Jimmy was slower getting his pistol, instead getting overwhelmed by a horde of the creatures when his assault rifle ammunition ran out. Stephens didn’t hesitate to throw himself into Close Quarters Combat with Jimmy’s attackers, firing the gun into their faces at point blank range.
“No! Stephens … fall back!” I cried out, lifting up my own pistol as I watched Jimmy crawl out from under the mass of reanimated dead. What happened next was bloodcurdling; Stephens was ripped limb from limb as the monsters chopped away at his arms before pulling him to pieces.
“Son of a bitch!” Jimmy coughed, bleeding from the mouth as he crawled on the ground, pulling his own gun out to shoot a few avenging rounds at the individuals murdering his squad mate.
“I said fall back!” I repeated my order. I snapped the neck of a Reanimated coming with inches of me and fired a few shots into the heads of the ones between Jimmy and me. I’d not lost any squad mates since the Color Incident and it was painful to experience it again. Private Stephens hadn’t been my favorite trooper but he’d willingly laid down his life for Jimmy. It made me ashamed I’d ever doubted him.
Everyone, finally, moved back into formation as we were given breathing room by the burning corpses before us. The fire we’d set, plus all the Reanimated we’d shot in the spines, slowed down the thirty or forty undead remaining to give us time to get us up the staircase. We’d inflicted massive casualties on them but at a terrible price.
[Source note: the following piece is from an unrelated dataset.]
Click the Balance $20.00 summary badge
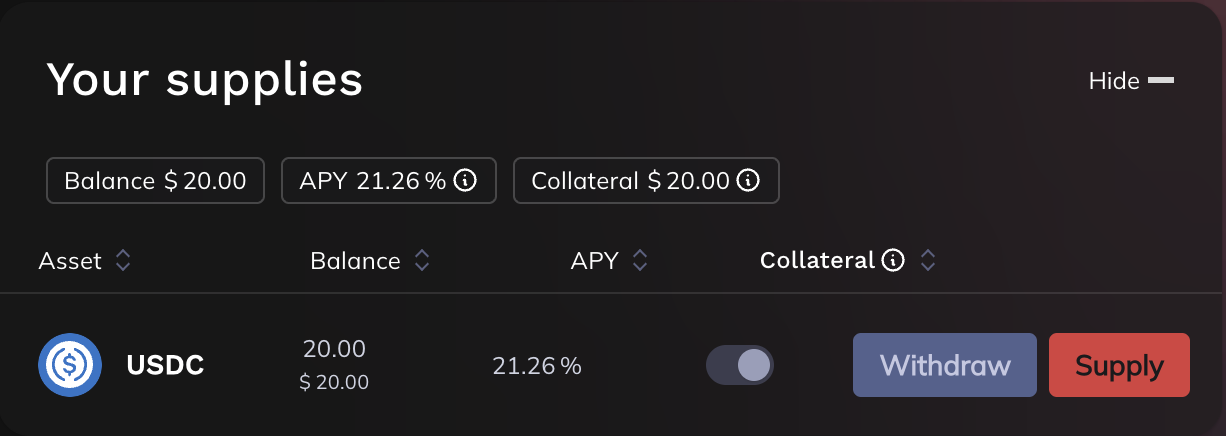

I was first up the stairs, almost to the top with Jessica behind me. Jimmy trailed behind us, possibly wounded. A number of Reanimated broke through the fiery barrier and charged up at him. Refusing to leave a man behind, I lifted my pistol up and descended down the stairs, shooting one after the other in the head. Five were down as Jimmy passed me. I, for a second, thought we were going to make it.
That was when a lone Reanimated assassin at the bottom of the staircase, a woman missing the lower portion of her jaw, lifted up a revolver and fired over my head three times. I didn’t even see her until it was too late. Clicking off a final round, I sent her spiraling down to the ground where she joined the ranks of her other forever-dead colleagues.
“Captain!” Jessica cried out.
Turning around, I saw Jimmy had been hit by all three rounds in the back of his head. Both of his eyes had been shot through and so had the back of his mouth.
“Dammit!” I spit, knowing we didn’t have time to mourn our losses. I’d gotten my entire team killed but forced that thought from my head. I needed to survive and get my sole remaining teammate to safety. I didn’t care if I got killed at this point but I had to cling to the idea I could salvage one of my brethren. “Jessica, keep up the stairs! We’ve got to get a move on!”
I didn’t have time to say more because black tendrils descended on us both, throwing us to the ground and sinking into our skin like leeches before lifting us up into the air. I was able to catch a brief glimpse of their source at the top of the stairs, a figure standing in front of the gigantic blob-like thing producing the tendrils. It was a white-haired man with skin the color of chalk dressed in a dirty suit leftover from centuries past. I recognized him as Alan Ward, my old teacher and one of the last human scientists left on the planet.
What the hell was he doing here?
I didn’t have time to think about it before I passed out.